→ TASK DIRECTIONS
Where the line containing "718x575 pixels. Task: Click" appears in the entries below, start there and print only that line and every line after it, exactly, through the end, excluding pictures.

>>>>

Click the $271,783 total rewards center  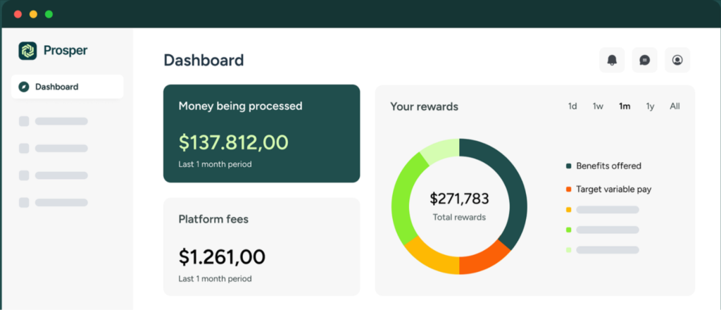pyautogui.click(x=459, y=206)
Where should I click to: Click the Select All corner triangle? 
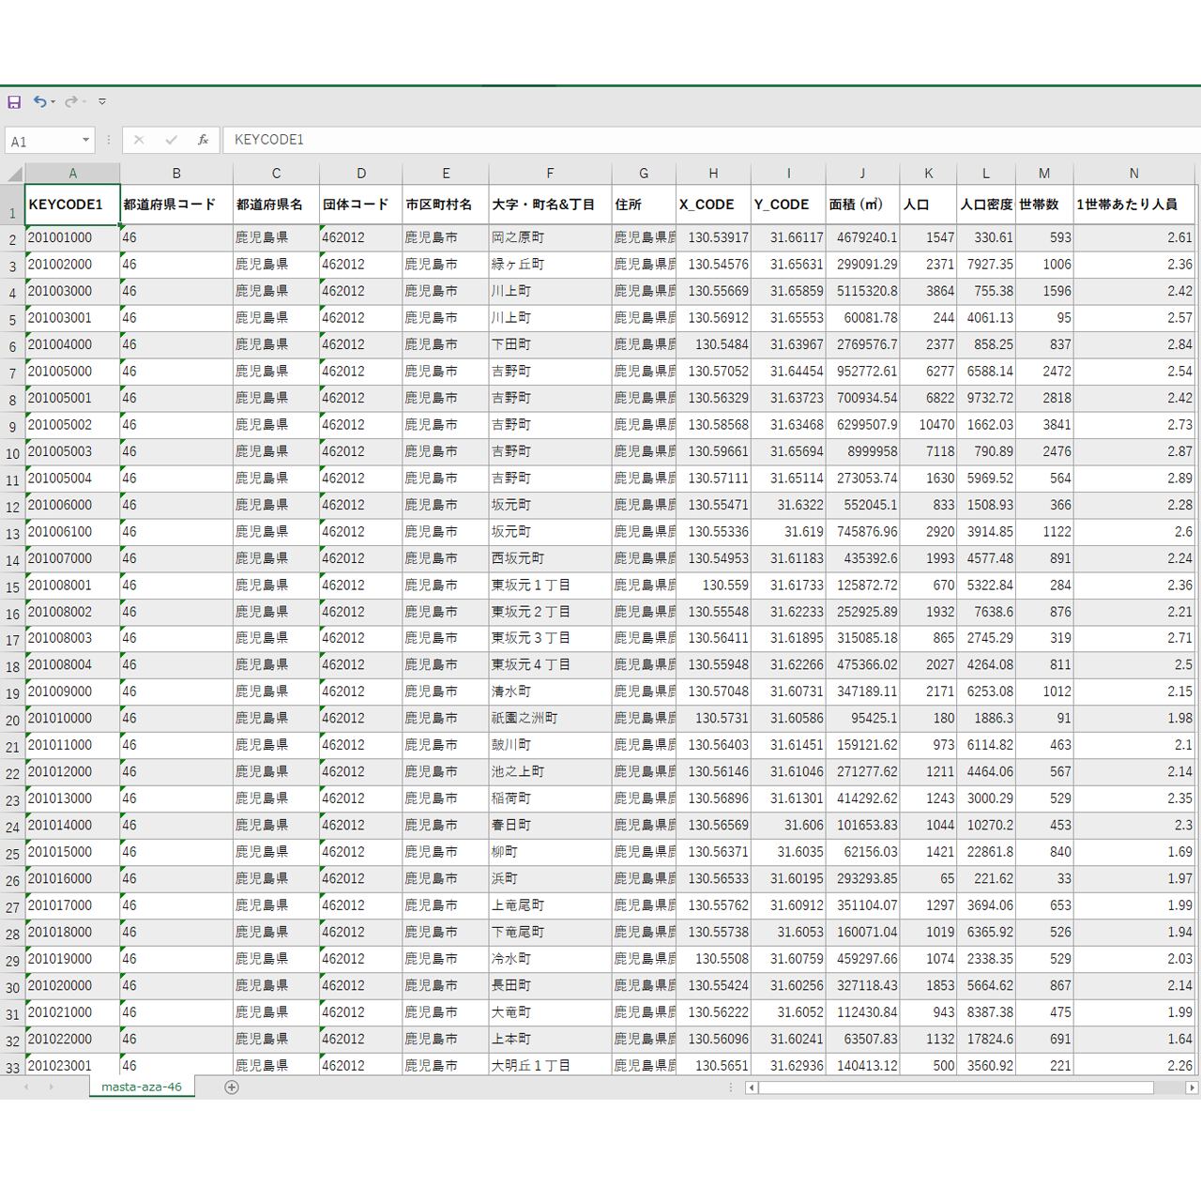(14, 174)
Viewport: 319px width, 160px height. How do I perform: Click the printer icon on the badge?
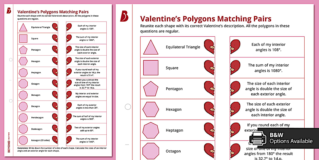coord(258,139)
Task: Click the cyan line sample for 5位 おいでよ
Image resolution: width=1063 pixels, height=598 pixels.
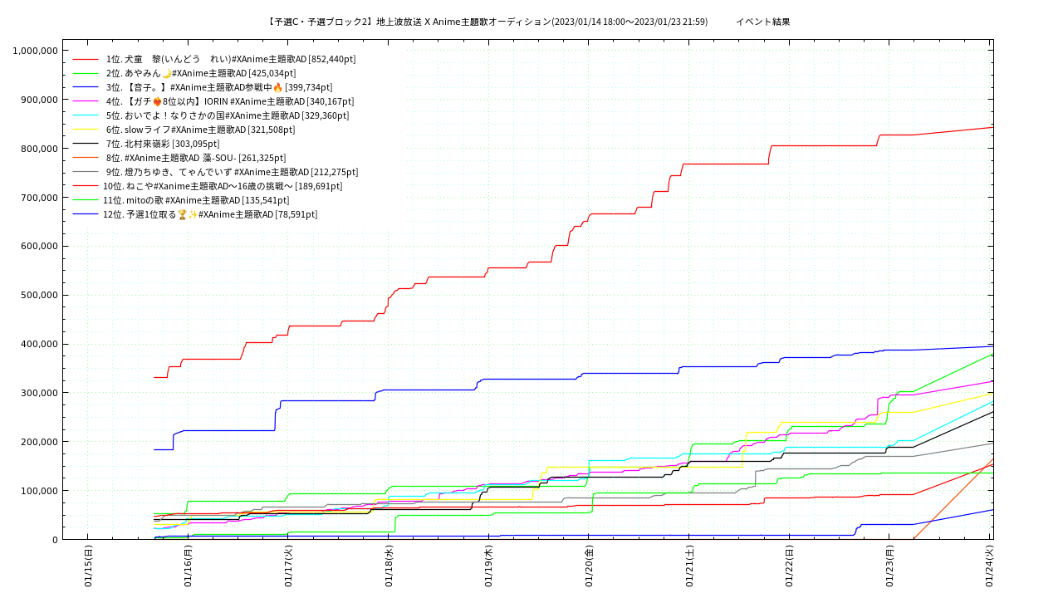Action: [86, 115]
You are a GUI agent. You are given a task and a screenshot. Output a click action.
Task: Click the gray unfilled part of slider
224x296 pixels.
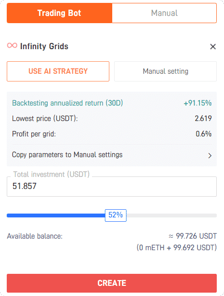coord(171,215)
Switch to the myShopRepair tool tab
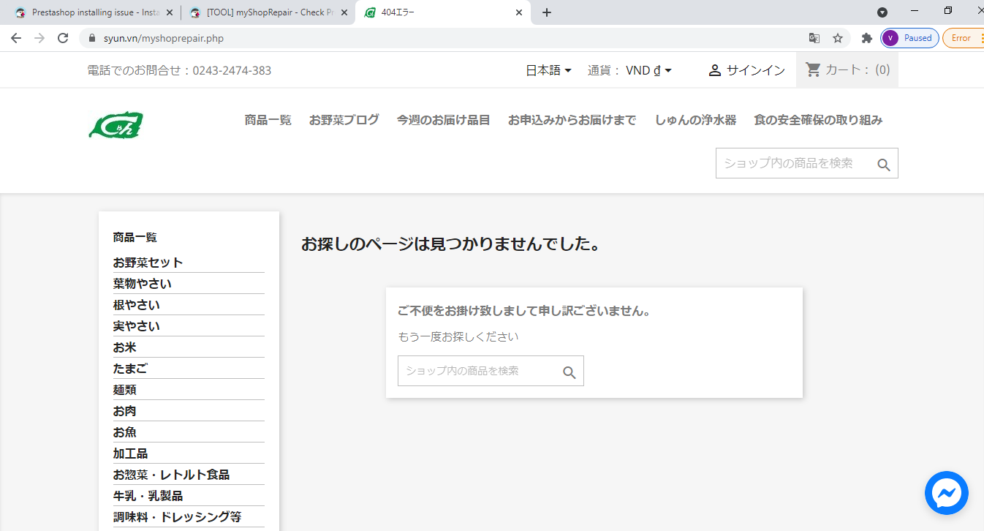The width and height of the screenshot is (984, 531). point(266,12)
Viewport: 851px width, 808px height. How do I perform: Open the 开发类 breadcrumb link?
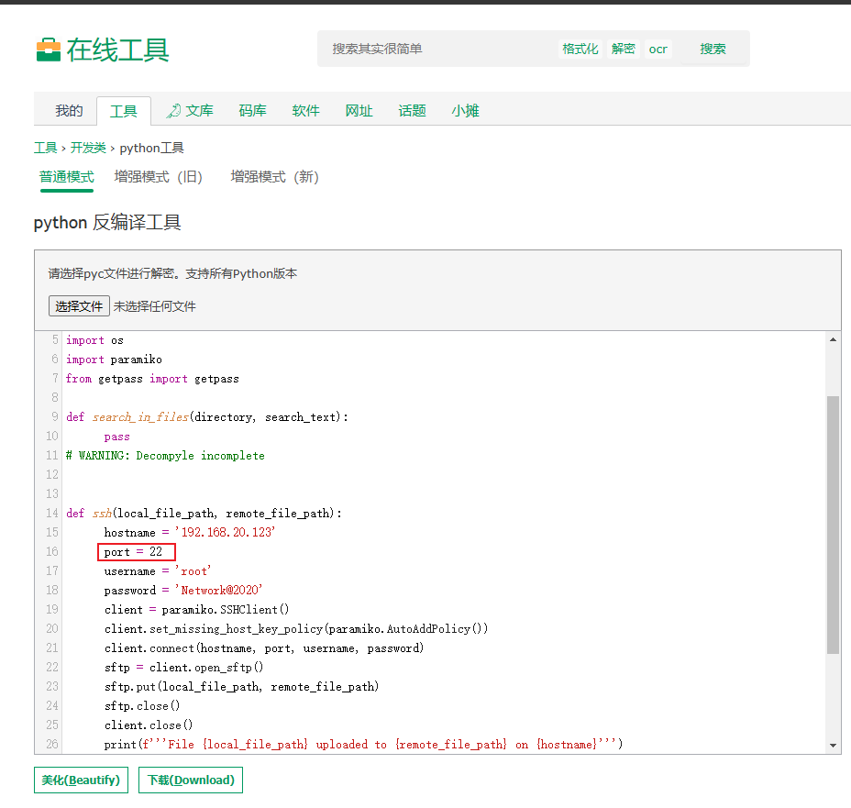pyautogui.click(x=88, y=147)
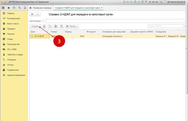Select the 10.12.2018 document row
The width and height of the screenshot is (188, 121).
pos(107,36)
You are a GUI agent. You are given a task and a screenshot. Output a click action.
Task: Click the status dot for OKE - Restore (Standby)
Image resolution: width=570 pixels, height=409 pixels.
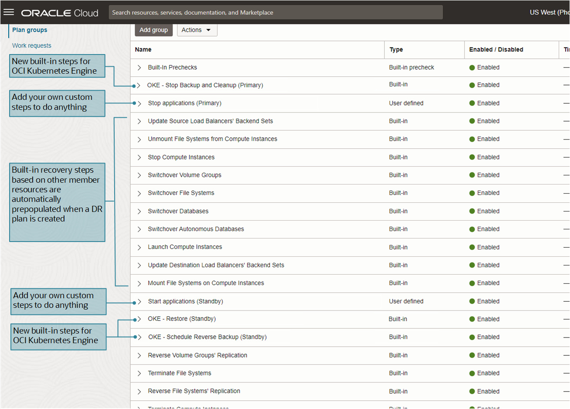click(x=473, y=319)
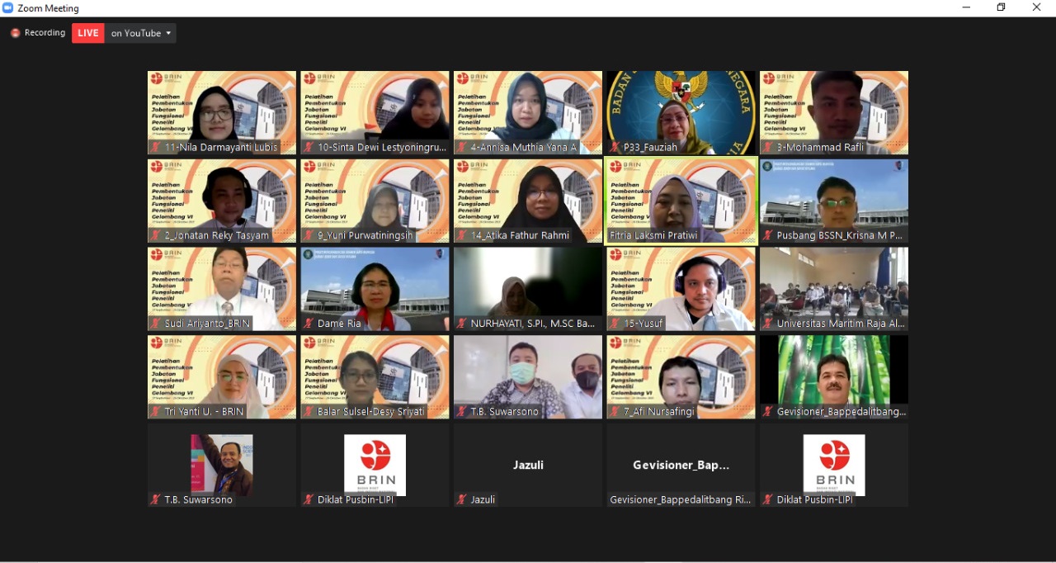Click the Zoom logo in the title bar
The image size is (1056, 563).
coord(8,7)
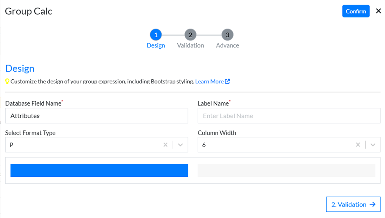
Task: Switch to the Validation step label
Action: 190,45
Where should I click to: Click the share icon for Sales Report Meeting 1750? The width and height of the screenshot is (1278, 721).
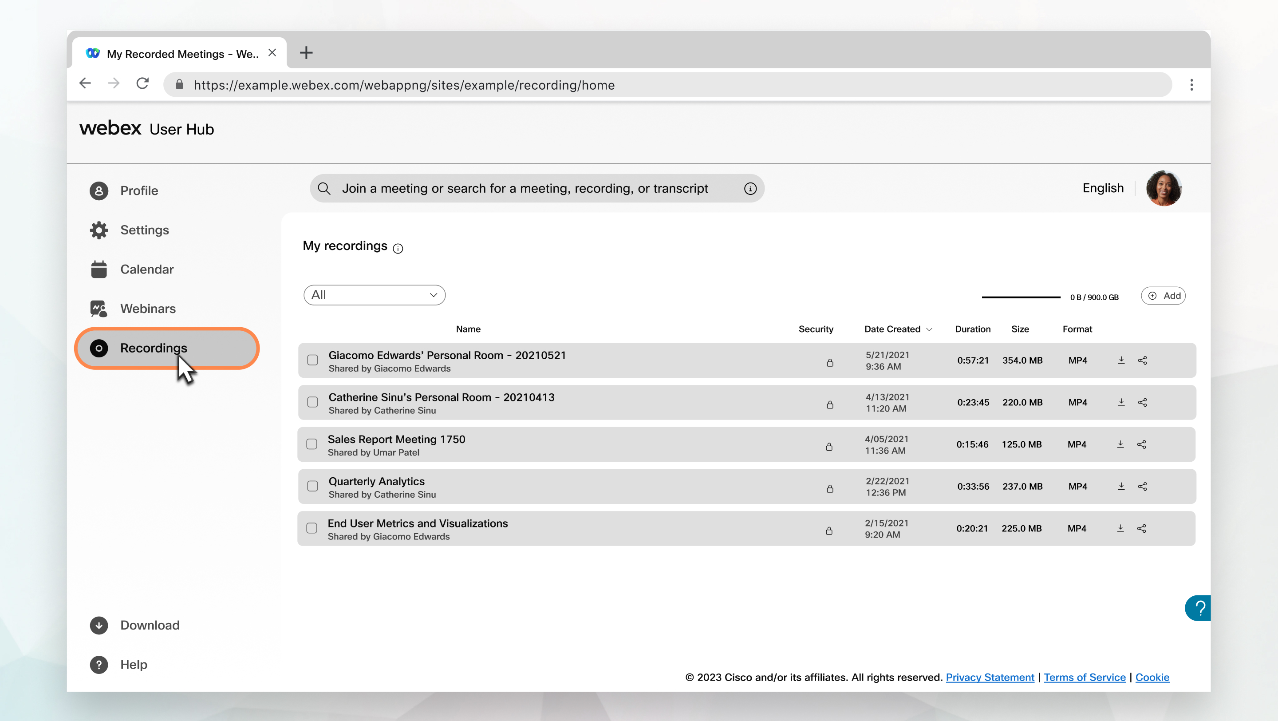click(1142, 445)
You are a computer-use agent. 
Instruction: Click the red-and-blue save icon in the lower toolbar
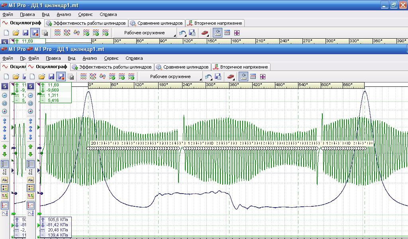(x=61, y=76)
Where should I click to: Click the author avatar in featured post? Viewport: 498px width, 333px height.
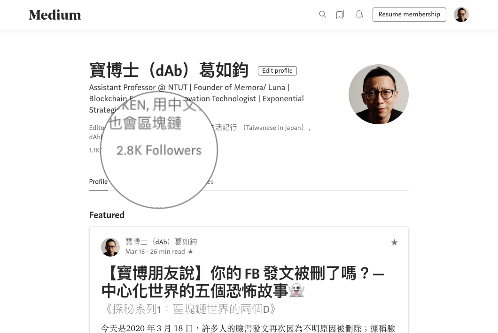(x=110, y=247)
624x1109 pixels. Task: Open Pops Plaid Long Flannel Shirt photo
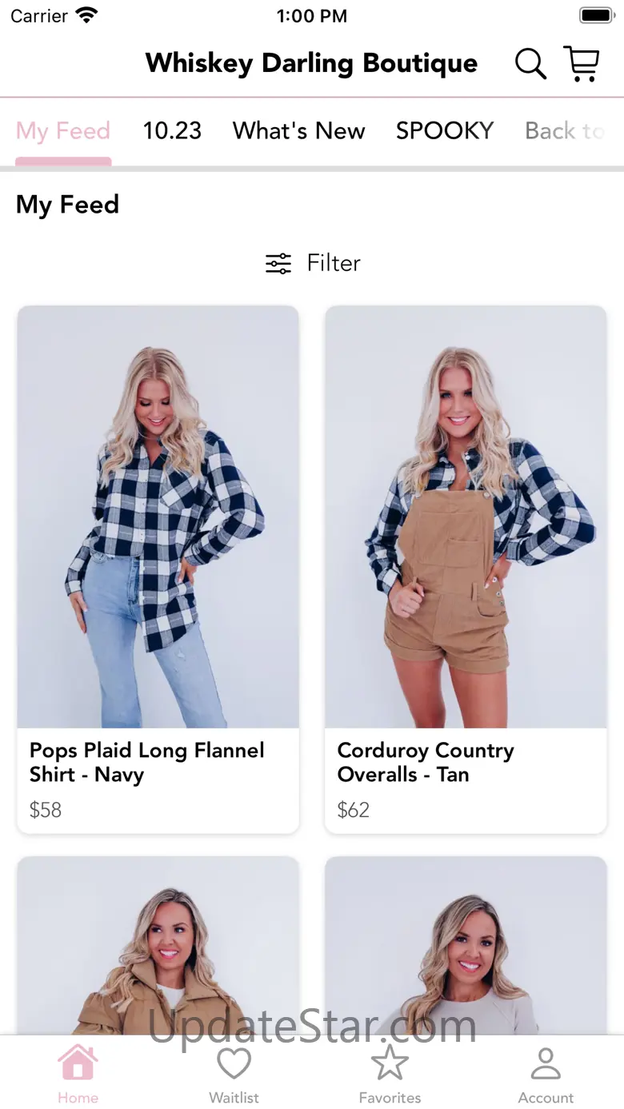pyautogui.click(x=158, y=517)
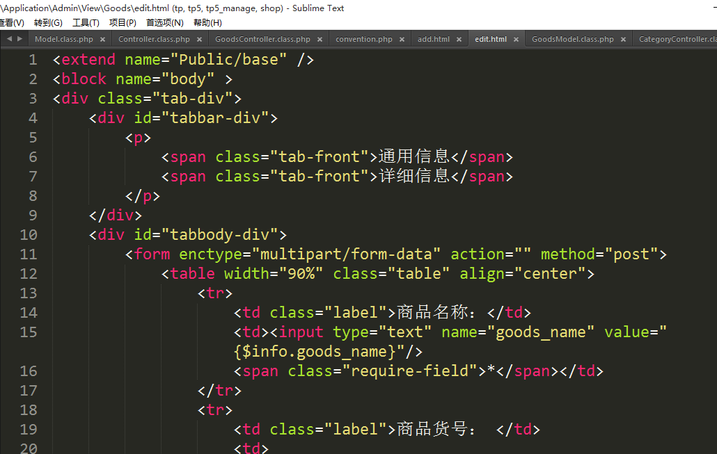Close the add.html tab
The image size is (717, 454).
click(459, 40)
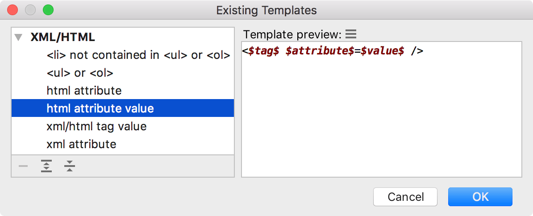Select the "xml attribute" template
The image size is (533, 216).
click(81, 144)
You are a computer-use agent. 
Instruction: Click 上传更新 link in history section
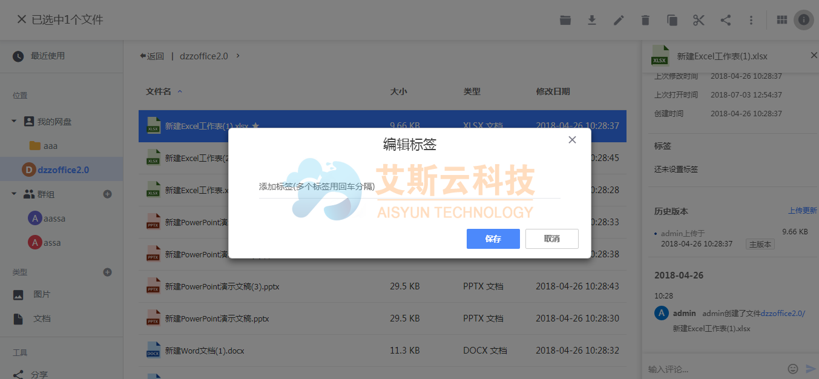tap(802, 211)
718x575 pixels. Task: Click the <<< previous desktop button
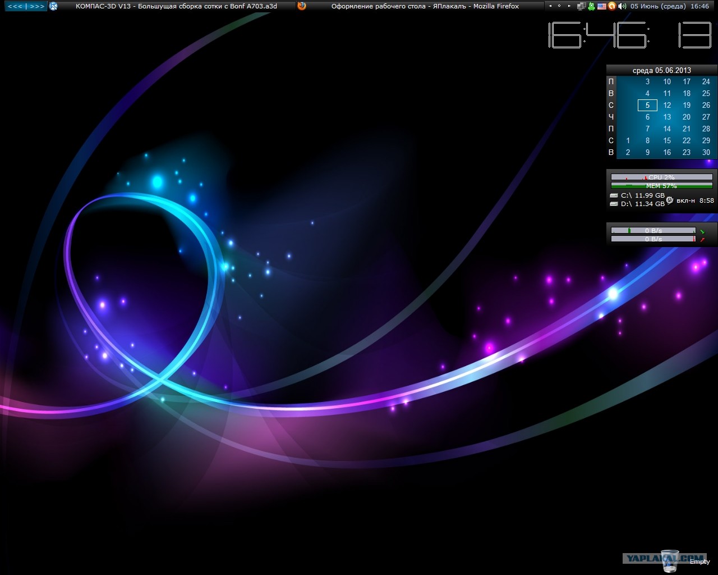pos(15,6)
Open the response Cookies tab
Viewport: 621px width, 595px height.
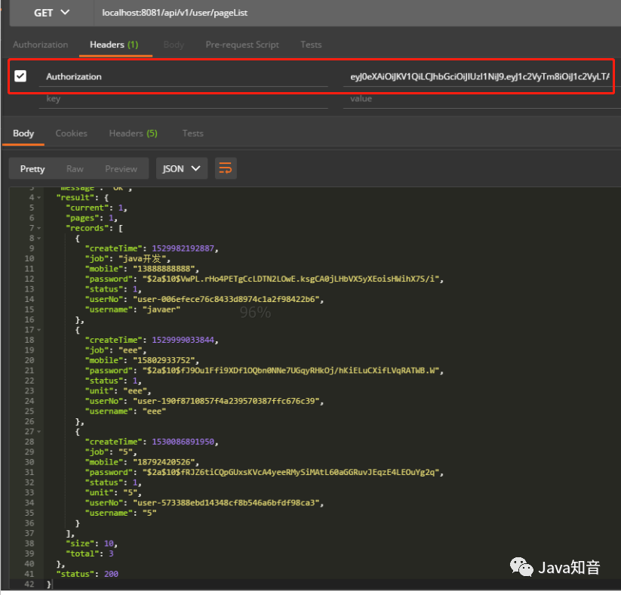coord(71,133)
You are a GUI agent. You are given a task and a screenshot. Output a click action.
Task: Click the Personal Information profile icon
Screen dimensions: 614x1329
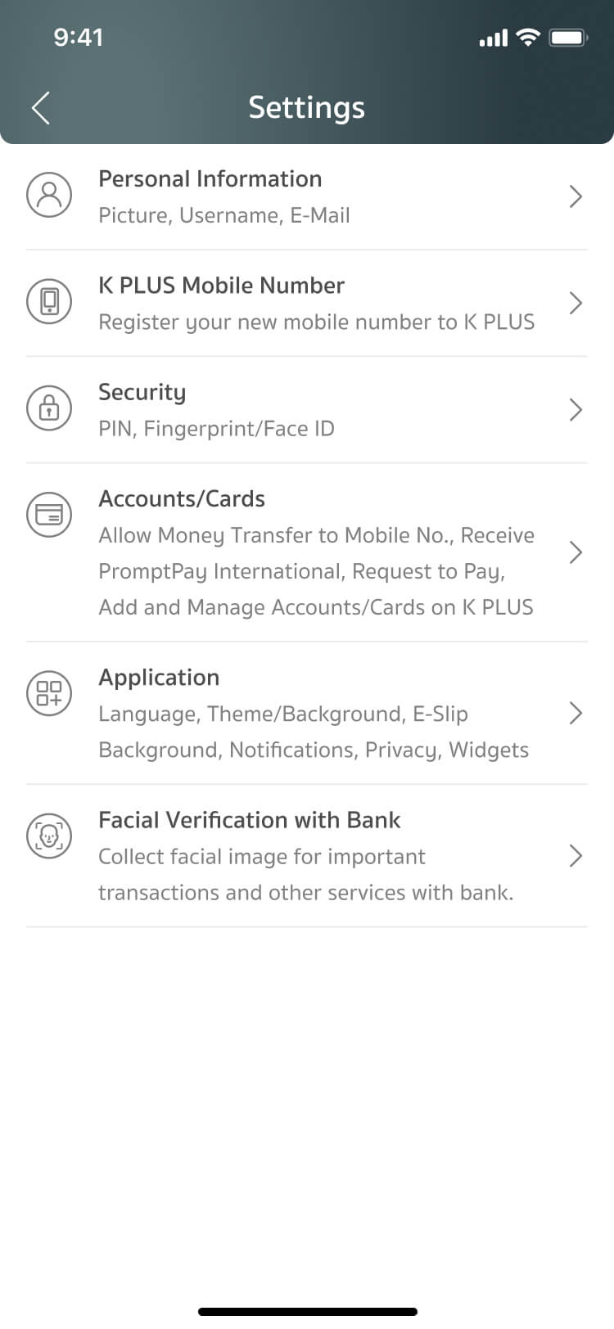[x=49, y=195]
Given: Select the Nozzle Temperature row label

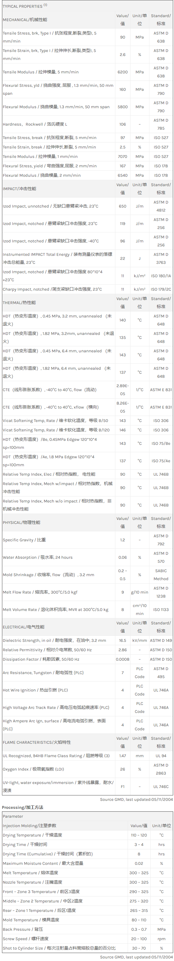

<<<<

→ SOLUTION
718x575 pixels. Task: Click the <<< previous desktop button
pos(15,6)
Open the response Cookies tab
Viewport: 621px width, 595px height.
coord(71,133)
You are a GUI agent. You are given a task and a screenshot. Output a click action.
Task: Click the Personal Information profile icon
Screen dimensions: 614x1329
[x=49, y=195]
Given: Select the Nozzle Temperature row label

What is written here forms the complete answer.